DRESDEN. Einen Tag nach dem Rücktritt von Sozialministerin Christine Weber (CDU) konzentrierte sich im Sächsischen Landtag das Interesse auf die Nachfolgefrage. Ministerpräsident Georg Milbradt will bei der Beantwortung gründlich vorgehen. Sein Problem: Die politischen Regeln erwarten, dass zumindest eine Frau im Kabinett vertreten ist. Mit dem Rücktritt Webers sind dort nur noch Männer. Doch in der CDU-Fraktion des Landtages drängt sich keine Fachfrau für das Amt auf.

Wie sich Milbradt in diesem Zwiespalt verhalten könnte, mag ein Hinweis seines Regierungssprechers andeuten. „Ein wichtiges Kriterium bei der Neubesetzung ist Kompetenz", sagte Christian Striefler. Danach könnte die Wahl nur auf Albin Nees fallen. Der Staatssekretär, de facto schon zu Weber-Zeiten Ressortchef, erweist sich auch in diesem Konflikt als Grand Seigneur. „Ich arbeite gern unter einer Ministerin." Einen weiteren Grund liefert er Milbradt mit: Eine Herrenriege pur mache keinen guten Eindruck. Nur eine Einschränkung für einen weiblichen Minister erlaubt sich der 64-Jährige: „Sie darf nicht beratungsresistent sein." Auch an dieser Schwäche scheiterte Weber.
Unterstützung erhält Nees von Kerstin Nicolaus. „An Kompetenz nimmt es keiner mit ihm auf" Der Staatssekretär sei bestens eingearbeitet, eine erneute Übergangslösung für nur gut ein Jahr mache keinen Sinn, meint die sozialpolitische Sprecherin der Fraktion, der früher Chancen auf ein Ministeramt nachgesagt worden waren.

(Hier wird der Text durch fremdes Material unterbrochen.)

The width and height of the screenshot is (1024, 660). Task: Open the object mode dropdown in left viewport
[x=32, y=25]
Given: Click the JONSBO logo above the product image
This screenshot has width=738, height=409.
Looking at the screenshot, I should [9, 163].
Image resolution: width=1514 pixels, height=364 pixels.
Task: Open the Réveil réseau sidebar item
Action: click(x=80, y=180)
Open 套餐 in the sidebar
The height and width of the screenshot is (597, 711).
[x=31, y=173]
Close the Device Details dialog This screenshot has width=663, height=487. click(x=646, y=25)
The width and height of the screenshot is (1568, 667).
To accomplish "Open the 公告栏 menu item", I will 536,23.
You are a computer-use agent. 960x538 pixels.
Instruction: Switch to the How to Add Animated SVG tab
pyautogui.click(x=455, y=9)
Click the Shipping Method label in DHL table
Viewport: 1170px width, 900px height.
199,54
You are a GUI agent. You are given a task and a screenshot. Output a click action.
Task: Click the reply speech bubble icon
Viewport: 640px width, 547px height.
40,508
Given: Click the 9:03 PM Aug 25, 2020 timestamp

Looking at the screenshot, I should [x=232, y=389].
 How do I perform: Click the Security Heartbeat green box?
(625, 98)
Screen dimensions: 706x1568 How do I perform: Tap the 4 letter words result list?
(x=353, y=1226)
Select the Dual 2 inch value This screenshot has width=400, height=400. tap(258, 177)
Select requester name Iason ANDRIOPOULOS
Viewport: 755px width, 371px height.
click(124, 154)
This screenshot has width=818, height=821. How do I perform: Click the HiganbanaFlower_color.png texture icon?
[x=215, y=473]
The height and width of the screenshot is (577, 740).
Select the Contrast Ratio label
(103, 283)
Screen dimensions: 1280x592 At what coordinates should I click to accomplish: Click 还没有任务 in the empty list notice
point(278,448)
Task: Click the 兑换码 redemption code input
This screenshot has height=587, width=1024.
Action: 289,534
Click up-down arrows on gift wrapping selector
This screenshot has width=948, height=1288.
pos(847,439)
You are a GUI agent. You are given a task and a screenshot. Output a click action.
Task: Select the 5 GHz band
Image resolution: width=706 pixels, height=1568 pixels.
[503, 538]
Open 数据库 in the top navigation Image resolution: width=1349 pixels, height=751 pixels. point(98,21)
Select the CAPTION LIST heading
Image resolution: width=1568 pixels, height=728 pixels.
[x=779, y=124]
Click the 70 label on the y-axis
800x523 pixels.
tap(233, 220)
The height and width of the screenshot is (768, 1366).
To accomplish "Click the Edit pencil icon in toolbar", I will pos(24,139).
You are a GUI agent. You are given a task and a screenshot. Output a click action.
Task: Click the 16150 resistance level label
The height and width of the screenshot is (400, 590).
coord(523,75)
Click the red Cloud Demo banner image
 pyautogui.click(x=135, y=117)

Eine Lanze für ihre Geschlecht bricht Gesine Matthes. „Es wäre gut, wenn eine Frau im Kabinett vertreten wäre", formuliert die Chemnitzerin und Weber-Vertraute ihre Vorstellungen allerdings zurückhaltend. „Frau und fachliche Qualifikation stehen nicht im Widerspruch", sagt auch Ingrid Petzold, was ihr Amt verlangt: Als frauenpolitische Sprecherin der CDU-Fraktion - wünscht sie sich vor allem, dass den Fragen der Gleichstellung die gebührende Aufmerksamkeit geschenkt wird.

„Zwei Frauen müssten ins Kabinett", äußert Johannes Gerlach, Sozialpolitiker der SPD aus Zschopau, seine Vorstellung. „Sie dürften aber keine Alibi-Frauen sein", schränkt Gerlach ein, was sein CDU-Kollege Hans-Jörg Kannegießer, Sozialpolitiker aus Chemnitz, mit anderen Worten artikuliert: „Ich stehe für Qualität! Ob Ministerpräsident Georg Milbradt jetzt vielleicht weiter weiß?